(Dataset entries)
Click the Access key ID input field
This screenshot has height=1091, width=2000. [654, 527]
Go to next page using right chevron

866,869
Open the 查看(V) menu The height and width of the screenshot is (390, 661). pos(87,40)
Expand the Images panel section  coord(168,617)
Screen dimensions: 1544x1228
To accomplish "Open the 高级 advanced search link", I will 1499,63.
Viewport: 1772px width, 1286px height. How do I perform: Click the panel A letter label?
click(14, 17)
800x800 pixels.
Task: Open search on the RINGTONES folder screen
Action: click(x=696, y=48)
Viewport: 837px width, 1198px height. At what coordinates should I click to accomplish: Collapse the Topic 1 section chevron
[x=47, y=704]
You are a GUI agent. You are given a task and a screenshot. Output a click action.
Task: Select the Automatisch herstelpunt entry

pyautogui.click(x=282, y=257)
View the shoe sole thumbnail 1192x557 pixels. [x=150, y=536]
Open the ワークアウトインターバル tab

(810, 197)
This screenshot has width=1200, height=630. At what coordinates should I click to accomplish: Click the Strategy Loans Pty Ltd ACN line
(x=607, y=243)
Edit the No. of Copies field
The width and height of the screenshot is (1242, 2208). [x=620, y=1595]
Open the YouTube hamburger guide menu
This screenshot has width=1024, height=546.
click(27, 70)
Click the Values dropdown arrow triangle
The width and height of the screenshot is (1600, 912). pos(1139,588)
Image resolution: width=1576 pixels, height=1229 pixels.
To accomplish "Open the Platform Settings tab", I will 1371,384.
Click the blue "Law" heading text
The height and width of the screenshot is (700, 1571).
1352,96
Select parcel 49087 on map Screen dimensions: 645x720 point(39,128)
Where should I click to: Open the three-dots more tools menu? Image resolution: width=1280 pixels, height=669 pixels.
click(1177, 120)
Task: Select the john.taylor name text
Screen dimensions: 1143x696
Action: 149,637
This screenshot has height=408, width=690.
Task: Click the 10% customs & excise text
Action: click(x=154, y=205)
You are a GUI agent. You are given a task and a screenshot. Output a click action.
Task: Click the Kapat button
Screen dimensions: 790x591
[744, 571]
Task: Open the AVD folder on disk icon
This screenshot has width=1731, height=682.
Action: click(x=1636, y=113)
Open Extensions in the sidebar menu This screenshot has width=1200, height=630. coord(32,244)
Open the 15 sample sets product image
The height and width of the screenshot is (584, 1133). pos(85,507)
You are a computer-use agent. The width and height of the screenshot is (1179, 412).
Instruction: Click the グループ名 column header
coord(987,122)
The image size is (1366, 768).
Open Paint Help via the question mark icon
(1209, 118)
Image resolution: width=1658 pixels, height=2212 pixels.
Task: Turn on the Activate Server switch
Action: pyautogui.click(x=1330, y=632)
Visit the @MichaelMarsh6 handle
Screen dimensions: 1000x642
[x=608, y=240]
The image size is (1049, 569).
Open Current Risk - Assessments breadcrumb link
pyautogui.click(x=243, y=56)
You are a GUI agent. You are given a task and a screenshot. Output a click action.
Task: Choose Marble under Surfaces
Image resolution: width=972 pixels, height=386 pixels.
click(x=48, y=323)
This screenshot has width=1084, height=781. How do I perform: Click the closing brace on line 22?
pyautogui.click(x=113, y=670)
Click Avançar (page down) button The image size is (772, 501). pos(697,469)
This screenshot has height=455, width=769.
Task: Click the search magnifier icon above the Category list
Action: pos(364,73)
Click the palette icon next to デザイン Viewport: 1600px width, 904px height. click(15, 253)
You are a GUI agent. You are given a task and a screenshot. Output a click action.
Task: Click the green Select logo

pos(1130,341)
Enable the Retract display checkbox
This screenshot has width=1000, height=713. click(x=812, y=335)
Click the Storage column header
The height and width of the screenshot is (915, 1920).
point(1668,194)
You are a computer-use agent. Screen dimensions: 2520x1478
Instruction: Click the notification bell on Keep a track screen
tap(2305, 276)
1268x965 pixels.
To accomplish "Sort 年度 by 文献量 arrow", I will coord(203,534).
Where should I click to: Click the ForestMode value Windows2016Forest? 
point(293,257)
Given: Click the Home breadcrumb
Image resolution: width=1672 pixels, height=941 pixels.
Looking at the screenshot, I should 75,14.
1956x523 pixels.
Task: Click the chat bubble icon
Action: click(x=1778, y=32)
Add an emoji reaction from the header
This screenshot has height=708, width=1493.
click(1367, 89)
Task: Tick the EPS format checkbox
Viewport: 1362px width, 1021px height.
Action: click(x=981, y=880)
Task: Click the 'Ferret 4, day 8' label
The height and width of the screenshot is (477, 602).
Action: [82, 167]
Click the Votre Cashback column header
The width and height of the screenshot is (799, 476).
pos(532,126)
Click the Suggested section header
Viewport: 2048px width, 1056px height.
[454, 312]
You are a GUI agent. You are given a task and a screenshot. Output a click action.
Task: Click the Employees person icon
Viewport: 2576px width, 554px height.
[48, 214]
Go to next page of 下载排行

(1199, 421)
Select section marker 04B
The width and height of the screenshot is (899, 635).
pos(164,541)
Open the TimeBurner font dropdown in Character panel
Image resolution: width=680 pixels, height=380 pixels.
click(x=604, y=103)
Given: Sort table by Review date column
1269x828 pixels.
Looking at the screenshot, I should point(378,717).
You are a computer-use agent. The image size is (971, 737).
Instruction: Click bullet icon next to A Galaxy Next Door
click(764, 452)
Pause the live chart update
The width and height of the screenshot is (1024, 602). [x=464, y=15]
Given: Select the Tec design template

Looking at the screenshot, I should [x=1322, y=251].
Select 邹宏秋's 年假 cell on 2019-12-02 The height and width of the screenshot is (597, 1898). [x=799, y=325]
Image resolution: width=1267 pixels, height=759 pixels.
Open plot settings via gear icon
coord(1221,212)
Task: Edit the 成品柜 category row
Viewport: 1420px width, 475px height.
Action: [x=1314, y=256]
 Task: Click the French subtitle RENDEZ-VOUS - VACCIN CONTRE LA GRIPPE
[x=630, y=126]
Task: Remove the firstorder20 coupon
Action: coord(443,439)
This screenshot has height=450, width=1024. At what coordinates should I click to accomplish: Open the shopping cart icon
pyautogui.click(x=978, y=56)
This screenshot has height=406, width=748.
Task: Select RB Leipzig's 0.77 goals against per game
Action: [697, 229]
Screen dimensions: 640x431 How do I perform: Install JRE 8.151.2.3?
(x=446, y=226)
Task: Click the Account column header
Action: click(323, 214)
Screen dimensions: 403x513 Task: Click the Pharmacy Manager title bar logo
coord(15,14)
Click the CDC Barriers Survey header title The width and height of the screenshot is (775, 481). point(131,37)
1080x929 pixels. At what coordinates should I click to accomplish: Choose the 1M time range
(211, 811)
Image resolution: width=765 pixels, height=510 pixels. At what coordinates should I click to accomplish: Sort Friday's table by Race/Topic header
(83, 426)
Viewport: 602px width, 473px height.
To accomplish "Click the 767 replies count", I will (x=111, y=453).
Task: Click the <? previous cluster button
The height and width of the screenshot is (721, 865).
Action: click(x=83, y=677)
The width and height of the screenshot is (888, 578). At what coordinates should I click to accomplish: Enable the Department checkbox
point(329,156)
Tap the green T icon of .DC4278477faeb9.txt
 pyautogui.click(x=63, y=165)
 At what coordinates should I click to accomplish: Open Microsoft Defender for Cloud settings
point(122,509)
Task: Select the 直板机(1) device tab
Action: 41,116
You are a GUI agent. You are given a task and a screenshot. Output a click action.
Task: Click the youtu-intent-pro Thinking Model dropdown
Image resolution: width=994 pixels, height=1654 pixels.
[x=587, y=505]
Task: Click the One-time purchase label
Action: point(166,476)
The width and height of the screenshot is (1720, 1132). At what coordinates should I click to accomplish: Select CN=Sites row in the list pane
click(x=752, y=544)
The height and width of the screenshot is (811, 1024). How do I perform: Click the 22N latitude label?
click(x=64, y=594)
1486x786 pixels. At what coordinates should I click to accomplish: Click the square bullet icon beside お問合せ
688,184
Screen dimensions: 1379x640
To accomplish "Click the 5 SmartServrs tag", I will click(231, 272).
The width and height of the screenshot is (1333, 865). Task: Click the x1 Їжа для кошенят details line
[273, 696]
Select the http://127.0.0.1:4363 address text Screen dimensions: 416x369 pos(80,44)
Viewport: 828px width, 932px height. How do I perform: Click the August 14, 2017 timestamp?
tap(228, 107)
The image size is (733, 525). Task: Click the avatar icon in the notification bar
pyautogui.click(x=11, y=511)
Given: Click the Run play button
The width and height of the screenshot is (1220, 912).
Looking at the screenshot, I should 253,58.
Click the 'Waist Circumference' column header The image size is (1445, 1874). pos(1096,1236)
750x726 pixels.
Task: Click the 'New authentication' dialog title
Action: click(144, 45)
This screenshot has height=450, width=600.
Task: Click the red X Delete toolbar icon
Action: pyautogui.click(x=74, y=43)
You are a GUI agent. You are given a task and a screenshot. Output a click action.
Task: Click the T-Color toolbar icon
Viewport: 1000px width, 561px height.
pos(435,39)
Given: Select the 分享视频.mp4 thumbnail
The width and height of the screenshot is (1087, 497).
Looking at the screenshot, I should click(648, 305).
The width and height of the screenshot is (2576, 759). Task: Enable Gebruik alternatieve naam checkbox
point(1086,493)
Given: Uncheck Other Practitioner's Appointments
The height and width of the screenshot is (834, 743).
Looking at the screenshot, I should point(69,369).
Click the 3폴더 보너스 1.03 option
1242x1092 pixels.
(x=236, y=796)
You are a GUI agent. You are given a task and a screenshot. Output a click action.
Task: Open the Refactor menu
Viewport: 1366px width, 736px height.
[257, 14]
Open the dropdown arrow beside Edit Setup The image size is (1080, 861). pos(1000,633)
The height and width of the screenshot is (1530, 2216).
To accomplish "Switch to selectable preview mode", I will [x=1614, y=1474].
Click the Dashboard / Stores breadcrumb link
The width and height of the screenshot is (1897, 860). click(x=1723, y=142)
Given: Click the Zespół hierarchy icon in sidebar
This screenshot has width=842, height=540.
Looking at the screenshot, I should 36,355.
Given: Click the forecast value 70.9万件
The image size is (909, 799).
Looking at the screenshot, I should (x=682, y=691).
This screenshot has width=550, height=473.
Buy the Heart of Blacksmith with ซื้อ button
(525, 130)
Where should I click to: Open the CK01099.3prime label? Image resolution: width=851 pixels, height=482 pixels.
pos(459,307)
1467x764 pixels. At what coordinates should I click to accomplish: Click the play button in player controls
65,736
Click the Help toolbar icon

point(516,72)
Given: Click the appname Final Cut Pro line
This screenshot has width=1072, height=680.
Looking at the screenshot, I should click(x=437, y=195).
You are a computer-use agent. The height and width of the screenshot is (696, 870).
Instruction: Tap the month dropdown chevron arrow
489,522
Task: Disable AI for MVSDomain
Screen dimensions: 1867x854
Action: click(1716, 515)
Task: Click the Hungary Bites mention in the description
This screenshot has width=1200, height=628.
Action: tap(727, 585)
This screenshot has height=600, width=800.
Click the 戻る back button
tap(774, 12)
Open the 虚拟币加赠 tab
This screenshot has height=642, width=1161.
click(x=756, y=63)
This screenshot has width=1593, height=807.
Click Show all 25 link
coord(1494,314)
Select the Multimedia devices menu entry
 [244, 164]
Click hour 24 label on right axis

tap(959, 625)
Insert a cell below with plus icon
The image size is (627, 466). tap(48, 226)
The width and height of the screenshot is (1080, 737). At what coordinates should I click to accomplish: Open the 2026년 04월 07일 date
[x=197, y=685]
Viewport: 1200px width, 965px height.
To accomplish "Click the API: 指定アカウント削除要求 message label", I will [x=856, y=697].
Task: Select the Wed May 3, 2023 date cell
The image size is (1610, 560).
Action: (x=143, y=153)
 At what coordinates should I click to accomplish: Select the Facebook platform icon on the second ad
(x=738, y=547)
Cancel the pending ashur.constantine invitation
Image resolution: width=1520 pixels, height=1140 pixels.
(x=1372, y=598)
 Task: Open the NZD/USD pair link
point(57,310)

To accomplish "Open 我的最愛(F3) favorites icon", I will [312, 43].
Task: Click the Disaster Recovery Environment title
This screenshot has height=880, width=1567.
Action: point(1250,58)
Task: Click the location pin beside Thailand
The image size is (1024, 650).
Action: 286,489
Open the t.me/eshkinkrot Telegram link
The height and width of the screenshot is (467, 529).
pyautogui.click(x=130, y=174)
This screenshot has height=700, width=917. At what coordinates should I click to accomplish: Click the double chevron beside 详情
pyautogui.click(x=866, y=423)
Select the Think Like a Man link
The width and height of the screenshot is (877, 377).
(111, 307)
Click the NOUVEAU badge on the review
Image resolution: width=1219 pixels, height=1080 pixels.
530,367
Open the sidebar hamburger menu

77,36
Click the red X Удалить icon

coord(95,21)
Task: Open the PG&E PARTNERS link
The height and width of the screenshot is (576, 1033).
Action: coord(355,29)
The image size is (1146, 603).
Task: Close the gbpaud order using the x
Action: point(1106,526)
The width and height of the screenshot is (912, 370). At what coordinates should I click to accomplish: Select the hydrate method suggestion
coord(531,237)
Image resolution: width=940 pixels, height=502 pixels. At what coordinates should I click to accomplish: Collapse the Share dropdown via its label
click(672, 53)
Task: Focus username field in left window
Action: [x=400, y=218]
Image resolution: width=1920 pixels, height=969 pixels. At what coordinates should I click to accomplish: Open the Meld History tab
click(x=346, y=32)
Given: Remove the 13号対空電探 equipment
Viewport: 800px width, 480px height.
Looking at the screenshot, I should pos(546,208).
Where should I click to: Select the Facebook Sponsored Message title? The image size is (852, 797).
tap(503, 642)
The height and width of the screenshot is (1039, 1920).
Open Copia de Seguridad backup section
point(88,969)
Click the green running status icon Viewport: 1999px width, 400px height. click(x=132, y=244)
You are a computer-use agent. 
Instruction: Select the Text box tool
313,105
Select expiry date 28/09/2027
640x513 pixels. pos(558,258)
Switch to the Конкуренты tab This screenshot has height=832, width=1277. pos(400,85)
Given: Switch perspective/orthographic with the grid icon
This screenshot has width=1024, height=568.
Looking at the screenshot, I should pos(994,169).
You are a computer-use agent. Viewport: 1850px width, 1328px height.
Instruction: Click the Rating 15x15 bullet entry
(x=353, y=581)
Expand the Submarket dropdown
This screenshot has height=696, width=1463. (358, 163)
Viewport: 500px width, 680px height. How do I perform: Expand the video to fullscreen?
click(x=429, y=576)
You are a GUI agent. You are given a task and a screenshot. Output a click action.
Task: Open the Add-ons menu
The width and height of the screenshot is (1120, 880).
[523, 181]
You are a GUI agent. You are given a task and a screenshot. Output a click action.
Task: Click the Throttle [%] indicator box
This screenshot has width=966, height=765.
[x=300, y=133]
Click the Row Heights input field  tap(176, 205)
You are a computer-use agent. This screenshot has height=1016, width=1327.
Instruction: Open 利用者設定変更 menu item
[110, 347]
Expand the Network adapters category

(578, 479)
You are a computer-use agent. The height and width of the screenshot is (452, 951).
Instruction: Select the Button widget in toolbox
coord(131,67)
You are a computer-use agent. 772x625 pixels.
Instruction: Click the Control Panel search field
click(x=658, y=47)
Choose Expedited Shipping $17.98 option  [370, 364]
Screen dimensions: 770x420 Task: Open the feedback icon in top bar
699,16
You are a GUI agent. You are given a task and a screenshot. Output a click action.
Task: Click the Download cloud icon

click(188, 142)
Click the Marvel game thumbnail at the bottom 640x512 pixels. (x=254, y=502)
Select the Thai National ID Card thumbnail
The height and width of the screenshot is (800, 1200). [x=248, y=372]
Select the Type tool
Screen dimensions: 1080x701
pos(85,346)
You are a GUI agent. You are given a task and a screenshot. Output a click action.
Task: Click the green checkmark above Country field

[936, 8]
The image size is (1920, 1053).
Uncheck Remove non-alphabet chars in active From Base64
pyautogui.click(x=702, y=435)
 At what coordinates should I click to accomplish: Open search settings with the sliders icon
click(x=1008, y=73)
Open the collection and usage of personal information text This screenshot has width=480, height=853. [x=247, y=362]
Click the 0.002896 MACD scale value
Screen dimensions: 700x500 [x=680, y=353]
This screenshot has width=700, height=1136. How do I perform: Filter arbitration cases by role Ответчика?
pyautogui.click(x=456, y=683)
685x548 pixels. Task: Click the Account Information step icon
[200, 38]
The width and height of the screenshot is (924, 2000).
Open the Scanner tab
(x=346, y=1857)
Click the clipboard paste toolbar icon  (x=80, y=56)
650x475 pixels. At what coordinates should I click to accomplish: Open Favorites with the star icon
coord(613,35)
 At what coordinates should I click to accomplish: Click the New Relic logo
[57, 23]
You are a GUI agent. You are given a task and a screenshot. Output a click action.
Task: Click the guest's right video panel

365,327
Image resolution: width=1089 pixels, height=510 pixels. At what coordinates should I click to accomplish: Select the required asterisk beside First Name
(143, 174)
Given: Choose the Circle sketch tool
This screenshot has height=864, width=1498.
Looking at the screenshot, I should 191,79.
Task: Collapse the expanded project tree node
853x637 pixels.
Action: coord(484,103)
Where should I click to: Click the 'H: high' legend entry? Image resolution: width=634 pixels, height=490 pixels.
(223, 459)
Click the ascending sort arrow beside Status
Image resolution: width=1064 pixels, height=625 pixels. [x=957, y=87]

Task instructions
In the data above, find each line that has the word "computer" and copy it out.

Response to the exercise
You are a computer-use agent. The width and height of the screenshot is (1179, 412).
You are a computer-use agent. Screen dimensions: 2520x1478
You are a computer-use agent. The image size is (971, 737).
You are a computer-use agent. The height and width of the screenshot is (696, 870).
You are a computer-use agent. 
You are a computer-use agent. Viewport: 1850px width, 1328px height.
You are a computer-use agent. This screenshot has height=1016, width=1327.
You are a computer-use agent. The height and width of the screenshot is (452, 951).
You are a computer-use agent. 772x625 pixels.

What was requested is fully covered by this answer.